Hi everyone.  I know You haven’t heard from me most of this week.  It’s been a crazy week in a bad way, and I just couldn’t think of anything worth discussing in my blog.  In all honesty, you don’t need me to ramble on for nothing.  Having said that, on with the review:

Have you ever gone back to a place you love to visit, only to find that NOTHING is the way that you remember it, or worse still, it’s no longer the safe haven you used to think it was?  This is exactly what happens to the Pevensie children (although teenagers and pre-teenagers would be a better description here) at the start of PRINCE CASPIAN.  Truthfully, what happens first is an assassination attempt on young Prince Caspian (Ben Barnes).  It turns out that Caspian’s uncle Miraz (Sergio Castellitto) wants his OWN newborn son to be the new king of Telmar over the rightful heir Caspian.  There’s only one thing the young prince can do, and that is to summon the Kings and Queens of Narnia for help.

Meanwhile, back in London, the Pevensies discuss the possibility of ever returning to Narnia while waiting for the train to school.  Sure enough, their Underground platform becomes the gateway to Narnia, but as I said, it’s not a happy homecoming.  The Pevensies soon discover a Narnia in ruins.  Not even their once grand palace is spared.  Worse still, the trees aren’t talking anymore, and the animals have become savage again.  Thus begins the Pevensies’ journey to find out what has happened.

With the help of a dwarf named Trumpkin (Peter Dinklage, an actor whose work I’m really beginning to enjoy), our heroes learn all about the new dangers of Narnia.  We also learn that Miraz’s plan is to eliminate ALL remaining Narnians so that the Telmarine s will dominate everywhere under Miraz’s tyrannical rule.  The Pevensies, Trumpkin and Caspian must unite their forces to defeat Miraz and save Narnia.  And yes, Aslan does help out, although we only really see him in the final act.  That’s a pity, because Aslan is such a great character, especially with Liam Neeson’s gentle voice behind it.

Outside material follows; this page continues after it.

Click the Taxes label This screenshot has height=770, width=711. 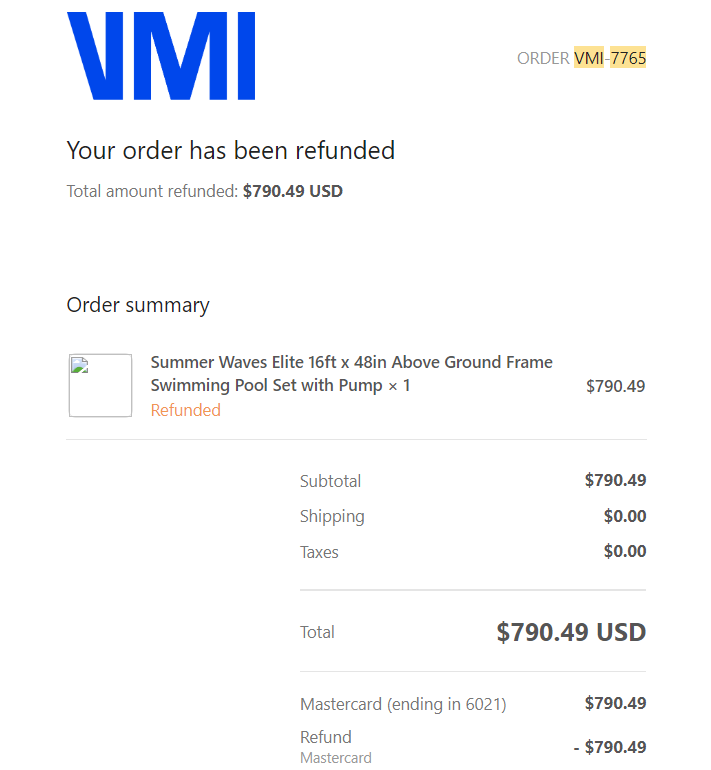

Most of what I enjoyed in the first NARNIA movie is present here.  There’s some exciting action sequences, including a night raid on Miraz’s castle, which demonstrates that you don’t need a lot of dialog to make a scene exciting.  The dialog is often peppered with clever one-liners, which demonstrates the writer’s desire to keep us engaged and paying attention.  There are some new forest creature characters that provide some moments of comic relief, and I’m talking here about the band of rodents that do more than their fair share of helping the Narnians.  My only real complaint is that some of the magic and mythology behind Narnia was not present.  This story seemed more intent on action and battle than interesting creatures.  This is the one aspect of the movie that loses points with me, but as Aslan reminds Lucy, “Things never happen the same way twice.”  So, I guess I can understand why there was more swordplay this time.  In the end, the movie does redeem itself with a very touching final scene in Narnia as two of the Pevensies realize that they will probably never return.  You’ll have to see for yourself which two say good-bye for the last time.  That in itself, I think provides a good lesson for us all:  sooner or later we have to say good-bye.  Let’s just hope that this movie is not a good-bye to the series.

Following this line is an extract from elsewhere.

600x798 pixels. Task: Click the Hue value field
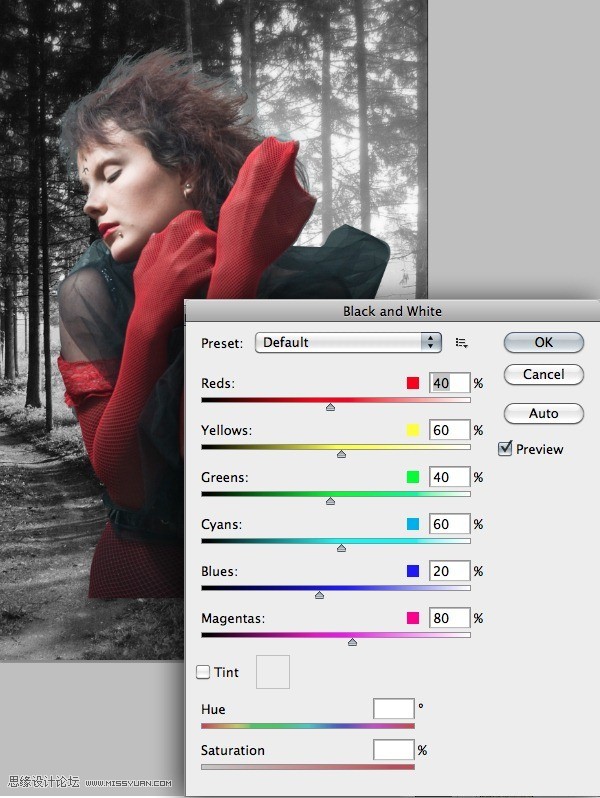coord(393,709)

  1. the makers of Prince Caspian kept to the original story surprisingly well, all thinks considered… i heard they were going to make it into a silly pure-action flick, but thankfully this was not the case

  2. That’s a huge credit to Walden Media. Their first rule is always to stay true to whatever book they are adapting to film. I wish more media outlets were as conscientious. Again, i just wish there had been a little more magic, but if that is how the book is, then that is how it must be presented.